Tuesday, April 14, 2020

FAIMSPro -- More proteins, but where did all the peptides go??


Mystery with a short answer (I think) that took me a while to figure out. However, since it isn't detailed precisely in the study above, I feel a little less unsmart. (1,2,3 negatives in that sentence? Meh.)

When you fire up your FAIMS Pro, you're going to be IMpressed. The background noise is great, the nitrogen consumption....less great..... and you're going to see WAY more protein IDs!

However, there is a cost to this. You're going to get less coverage of those proteins. The authors made this pretty green chart, so I don't have to (borrowed without any permission whatsoever)

Regardless of what FAIMS compensation voltage (CV) you use, you're going to end up with fewer peptides identified. But more proteins!

I'll even go one better with another stolen green plot -- the proteins you'll find will be lower abundance! (Deep HeLa is fractionated).


If you spend less time on albumin, titin and keratin, we all win (unless you're a keratin researcher, and you have your own challenges).

I scratched my head about this and plotted stuff a bunch of different ways. Surprisingly the MS1 isolation interference doesn't seem all that different (but -- keep in mind that this is essentially a normalized measurement)


<---No FAIMS left
FAIMS -75 right -->









However, if you take out all the z=1 peptides and your Signal (S) goes up, you're also raising low abundance peptides that are now contributing to your Noise (N), so probably this is all good stuff.

Okay -- so what is actually different between the files?

The stupid charge state distributions!

 No FAIMS left -- FAIMS -75 right. All the sudden you've got a bunch more +3 peptides (relatively)

Okay -- this gets better, I think, because you know what a lot of search engines assume? They assume that your MS/MS fragments will be +1 charged.

Sure, they'll try to look at more, but as awesome as a 1980s TransAm looks and sounds, it's only got 205 horsepower. With age, it's probably closer to 170 at the wheels without a full rebuild by someone good. You can get faster used hybrids on Craigslist.


Is that a long and unnecessary metaphor/analogy/something or other?
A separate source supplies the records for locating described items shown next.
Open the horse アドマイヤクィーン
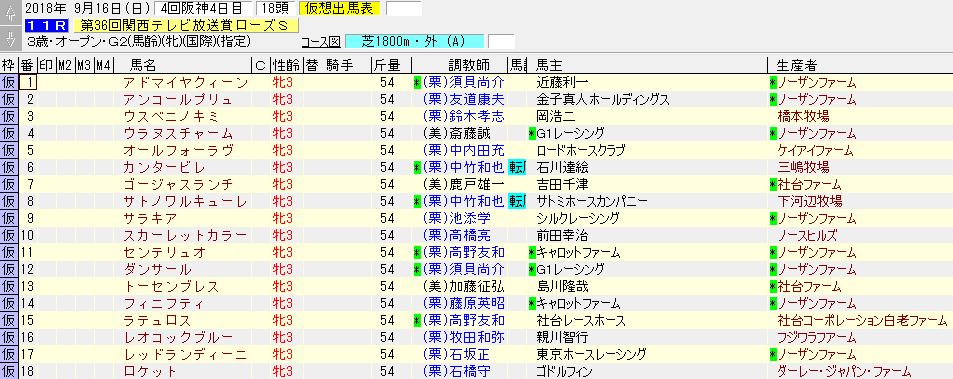 coord(185,83)
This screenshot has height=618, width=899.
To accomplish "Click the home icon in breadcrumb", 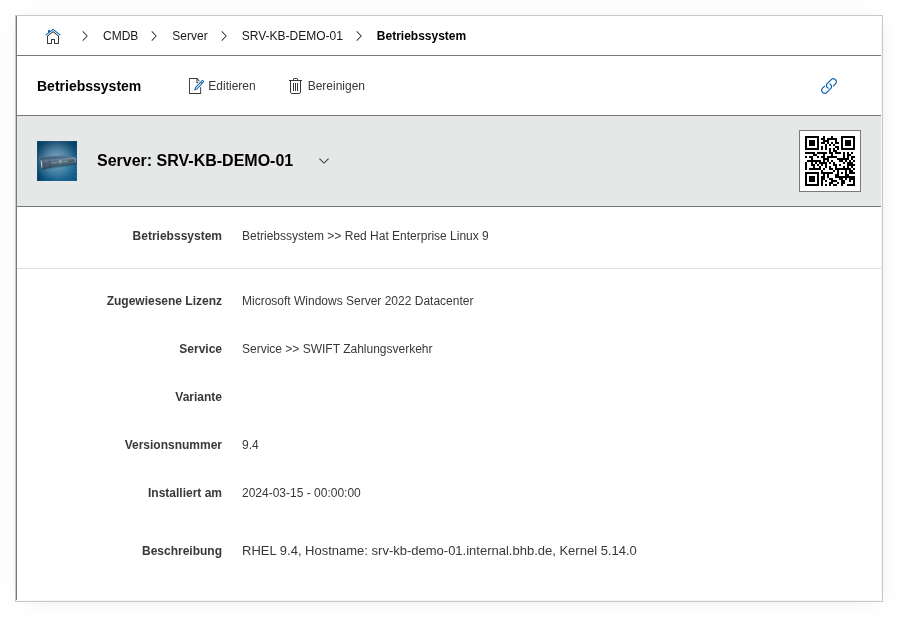I will [x=53, y=36].
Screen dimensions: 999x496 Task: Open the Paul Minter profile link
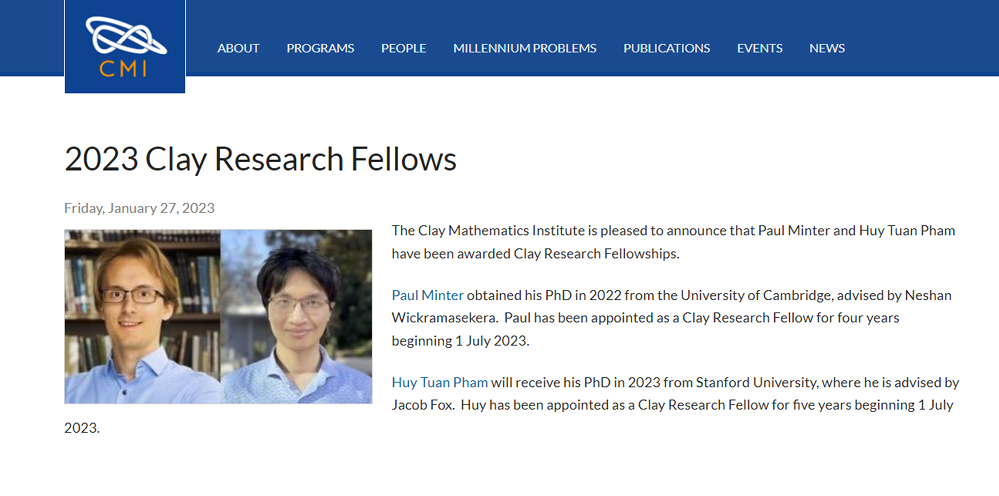tap(428, 295)
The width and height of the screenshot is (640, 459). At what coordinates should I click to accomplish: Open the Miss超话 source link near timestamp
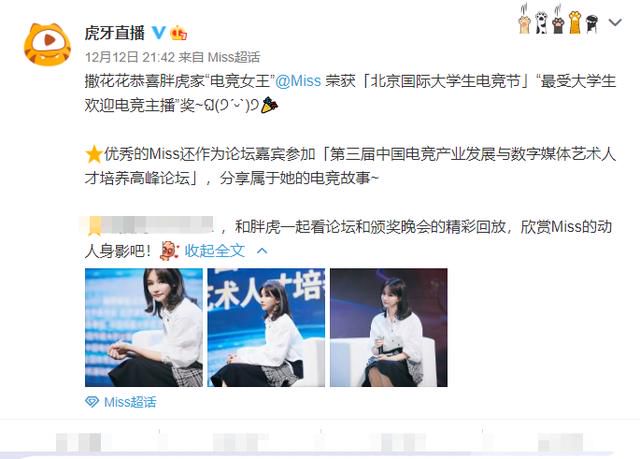[234, 57]
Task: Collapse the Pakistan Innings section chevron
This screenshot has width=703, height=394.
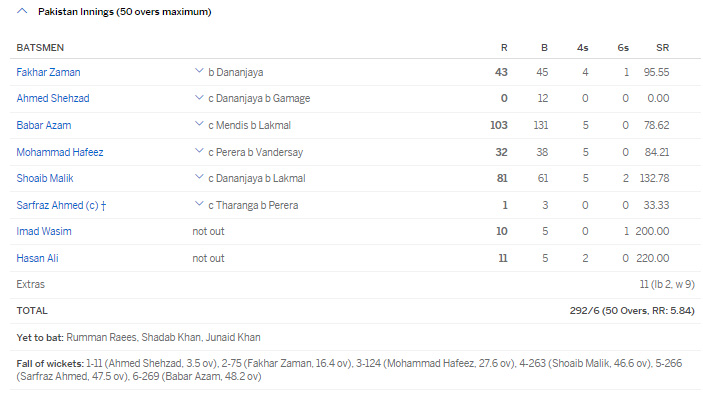Action: (x=22, y=11)
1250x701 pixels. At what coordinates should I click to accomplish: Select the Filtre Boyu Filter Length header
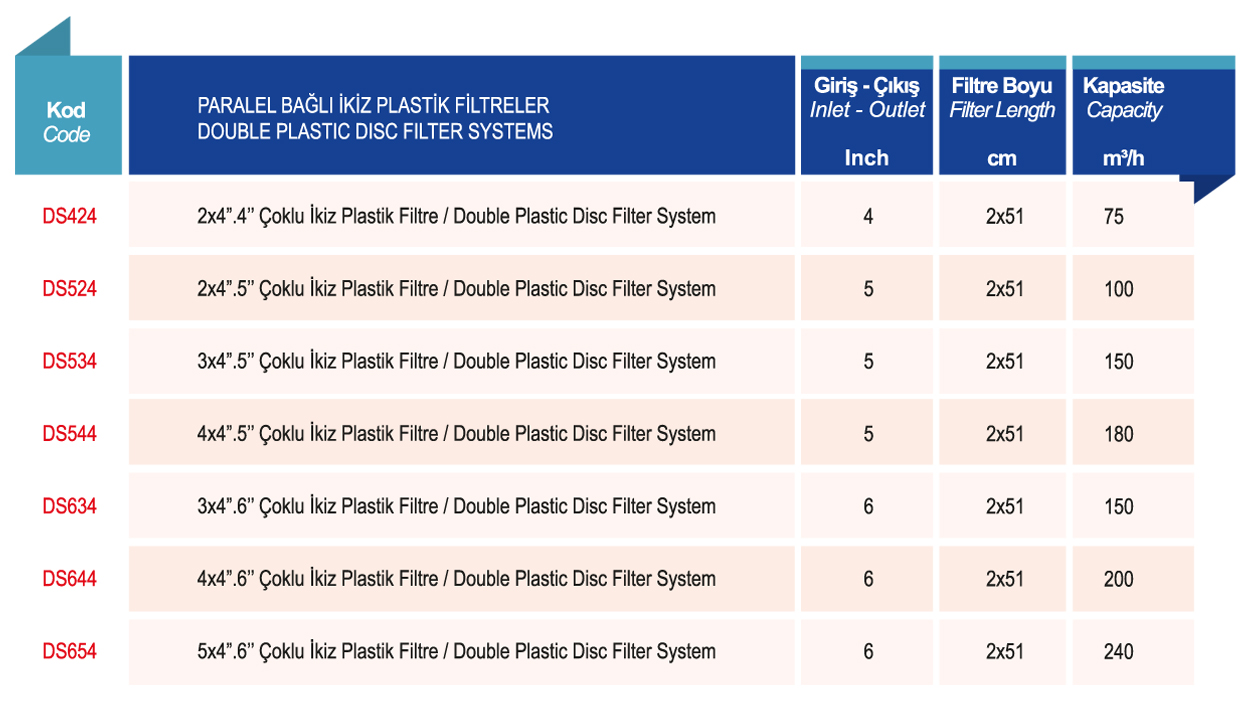tap(1002, 115)
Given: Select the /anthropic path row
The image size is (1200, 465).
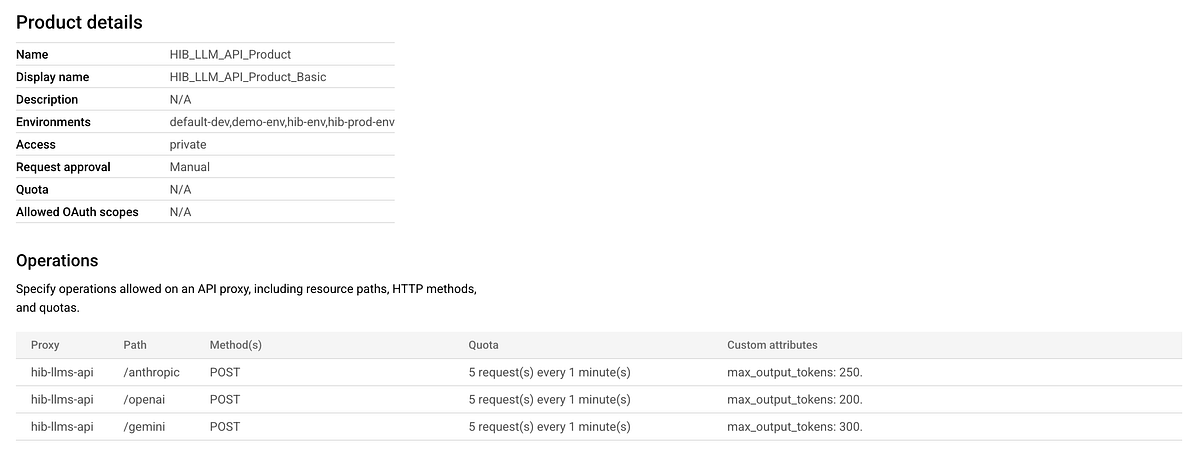Looking at the screenshot, I should pos(152,372).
Absolutely.

Nearly all of the newer search engines that I'm always going on about start by deconvoluting the MS/MS spectra prior to searching.

As a more controlled experiment (n=1! I'm winning science today) -- let's take the same file and run it through Proteome Discoverer with and without first deconvoluting the MS/MS spectra so all the fragments are +1 (this was in PD 2.1, due to the fact I'm using an older PC today thanks to some weird malware issues that I think are Zoom related)


It's safe to assume in a tryptic digest that you've always got your single basic residue at the terminus. There's one. In a +2 you've got one "mobile proton" so probably +1 fragments make sense, but in a +3?

I'm too bored with this post to dig up some MS/MS spectra. (I went down a rabbit hole reading about Trans Am specs to make sure I was right. My Craigslist hybrid is faster 0-60 than a 1985 Trans Am when the two were brand new. (The Trans Am looks way cooler, though).

CV -75 file number 1. No deconvolution/SeQuest+ Percolator


Same file. Changed nothing except added deconvolution of the MS/MS spectra





FAIMS Pro results may not be exactly what everyone wants. If you're looking for the highest coverage, maybe you want to take it off and run without it. If what you want is the highest number of protein IDs because you are willing to sacrifice some coverage of the higher abundance ones to see some of the lower abundance ones....



----particularly if you're willing to tweak your workflow toward this newish kind of data!